PASSAGE TO READ:

Refugees are more concerned with connecting to Wi-Fi than they are with accessing food and water, Kaan Terzioglu, the CEO of Turkish mobile phone operator Turkcell, said at a session of the World Economic Forum's annual meeting in Davos, Switzerland, on Wednesday.

"The first thing a refugee asks for upon arrival at a camp is not water or food, but the Wi-Fi password," Terzioglu said, adding that a smartphone has become a basic humanitarian need because it allows displaced people to connect with loved ones they've been separated from.

"In the upcoming period, we need to use what the digital technologies have offered in an effort to find effective solutions to the refugee crisis," Terzioglu added.

Turkey is estimated to have taken in almost 4 million Syrian refugees, according to the European Union. Many of these refugees do eventually connect to Turkcell, and the company claims that it serves 1.7 million Syrians.

#Davos2018: Turkcell’s @Kaan_Terzioglu on Reconnecting #Refugees:

‘Biggest misconception about refugees is that they are here for the money. They are here because they left dangers in their home countries.’

Watch session live here: https://t.co/XJ8MfFU7IG pic.twitter.com/hIJ97zyJ6x

— Al Arabiya English (@AlArabiya_Eng) January 23, 2018

The company also unveiled an app for Syrian refugees called Hello Hope, which is meant to help refugees learn useful phrases and vocabulary in Turkish. The company says the app has over 700,000 users, and that its Turkish-to-Arabic speech translation feature has been used over 11 million times.

[Entries taken from a collection]
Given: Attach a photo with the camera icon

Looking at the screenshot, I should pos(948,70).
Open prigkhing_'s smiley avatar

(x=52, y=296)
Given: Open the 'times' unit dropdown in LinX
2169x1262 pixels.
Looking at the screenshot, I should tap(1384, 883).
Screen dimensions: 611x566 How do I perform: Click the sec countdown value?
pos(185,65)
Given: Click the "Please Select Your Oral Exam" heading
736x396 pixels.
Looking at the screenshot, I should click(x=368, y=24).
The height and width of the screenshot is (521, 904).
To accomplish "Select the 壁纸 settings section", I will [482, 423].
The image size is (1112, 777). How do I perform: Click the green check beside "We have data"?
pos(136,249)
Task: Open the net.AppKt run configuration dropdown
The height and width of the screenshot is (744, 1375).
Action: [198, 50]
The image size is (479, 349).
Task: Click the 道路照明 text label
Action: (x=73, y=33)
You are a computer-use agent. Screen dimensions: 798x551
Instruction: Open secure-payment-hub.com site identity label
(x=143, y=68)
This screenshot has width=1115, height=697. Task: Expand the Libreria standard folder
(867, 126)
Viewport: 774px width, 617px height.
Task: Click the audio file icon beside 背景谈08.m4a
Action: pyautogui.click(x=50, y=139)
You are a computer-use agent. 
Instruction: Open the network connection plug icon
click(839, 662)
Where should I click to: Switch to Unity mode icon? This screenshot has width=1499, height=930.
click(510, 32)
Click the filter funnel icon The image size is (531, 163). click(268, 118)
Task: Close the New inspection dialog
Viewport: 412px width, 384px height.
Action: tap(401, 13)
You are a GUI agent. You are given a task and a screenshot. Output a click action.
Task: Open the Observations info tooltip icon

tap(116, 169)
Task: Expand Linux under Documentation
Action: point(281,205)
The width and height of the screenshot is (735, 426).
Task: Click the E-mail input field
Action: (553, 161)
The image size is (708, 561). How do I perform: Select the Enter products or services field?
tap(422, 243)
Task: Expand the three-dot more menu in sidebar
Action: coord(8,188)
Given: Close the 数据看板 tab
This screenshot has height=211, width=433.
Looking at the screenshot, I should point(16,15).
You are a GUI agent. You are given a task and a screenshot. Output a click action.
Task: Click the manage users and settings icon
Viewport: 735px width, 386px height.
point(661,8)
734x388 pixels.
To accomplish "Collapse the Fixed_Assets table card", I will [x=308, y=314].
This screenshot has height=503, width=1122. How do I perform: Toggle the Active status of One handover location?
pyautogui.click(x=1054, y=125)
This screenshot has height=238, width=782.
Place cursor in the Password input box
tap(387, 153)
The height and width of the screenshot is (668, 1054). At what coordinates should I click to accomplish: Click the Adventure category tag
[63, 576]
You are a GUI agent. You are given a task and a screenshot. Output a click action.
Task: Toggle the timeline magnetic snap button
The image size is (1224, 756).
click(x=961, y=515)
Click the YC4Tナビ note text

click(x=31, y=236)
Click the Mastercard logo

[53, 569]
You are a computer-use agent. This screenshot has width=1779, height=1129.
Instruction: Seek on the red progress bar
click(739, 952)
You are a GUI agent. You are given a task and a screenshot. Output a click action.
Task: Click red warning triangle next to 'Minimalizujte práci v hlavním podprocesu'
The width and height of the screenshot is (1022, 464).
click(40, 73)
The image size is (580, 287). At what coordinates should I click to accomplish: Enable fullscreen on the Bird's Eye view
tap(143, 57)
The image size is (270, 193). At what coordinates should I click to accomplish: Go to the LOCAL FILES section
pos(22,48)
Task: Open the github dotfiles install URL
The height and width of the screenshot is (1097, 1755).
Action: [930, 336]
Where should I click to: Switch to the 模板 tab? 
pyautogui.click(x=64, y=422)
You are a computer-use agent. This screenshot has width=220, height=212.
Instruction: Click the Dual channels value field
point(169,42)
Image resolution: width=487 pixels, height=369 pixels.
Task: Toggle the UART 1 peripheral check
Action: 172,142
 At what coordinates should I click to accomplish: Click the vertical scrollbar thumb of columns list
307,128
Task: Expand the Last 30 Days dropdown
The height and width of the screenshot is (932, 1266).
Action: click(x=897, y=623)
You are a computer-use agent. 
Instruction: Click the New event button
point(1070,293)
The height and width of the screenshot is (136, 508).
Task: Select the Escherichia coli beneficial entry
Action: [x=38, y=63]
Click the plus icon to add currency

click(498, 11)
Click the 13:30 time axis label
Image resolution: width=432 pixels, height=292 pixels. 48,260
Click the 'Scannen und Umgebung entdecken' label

TO DO:
• A. Reproduce the listing from the line with "Given: Open the 'times' unit dropdown in LinX" to the line with "click(839, 662)", both lines included, with no change.
• B. Pick up the article about Turkcell and Syrian refugees after its final sentence and keep writing it.

RESPONSES IN ORDER:
• A.
Given: Open the 'times' unit dropdown in LinX
2169x1262 pixels.
Looking at the screenshot, I should tap(1384, 883).
Screen dimensions: 611x566 How do I perform: Click the sec countdown value?
pos(185,65)
Given: Click the "Please Select Your Oral Exam" heading
736x396 pixels.
Looking at the screenshot, I should click(x=368, y=24).
The height and width of the screenshot is (521, 904).
To accomplish "Select the 壁纸 settings section", I will [482, 423].
The image size is (1112, 777). How do I perform: Click the green check beside "We have data"?
pos(136,249)
Task: Open the net.AppKt run configuration dropdown
The height and width of the screenshot is (744, 1375).
Action: [198, 50]
The image size is (479, 349).
Task: Click the 道路照明 text label
Action: (x=73, y=33)
You are a computer-use agent. Screen dimensions: 798x551
Instruction: Open secure-payment-hub.com site identity label
(x=143, y=68)
This screenshot has width=1115, height=697. Task: Expand the Libreria standard folder
(867, 126)
Viewport: 774px width, 617px height.
Task: Click the audio file icon beside 背景谈08.m4a
Action: pyautogui.click(x=50, y=139)
You are a computer-use agent. 
Instruction: Open the network connection plug icon
click(839, 662)

• B.
Some humanitarian aid workers would argue that food, water and sanitation are more important than being connected to the Internet. But a U.N. study from 2016 found that Tanzanian refugees were sometimes willing to give up 10 days' worth of food to buy a month of cell phone data.

"Refugees view access to a mobile phone and internet as being critical to their safety and security and essential for keeping in touch with loved ones. Many refugees regard a connected device as being as vital to them as food, water or shelter," the report noted.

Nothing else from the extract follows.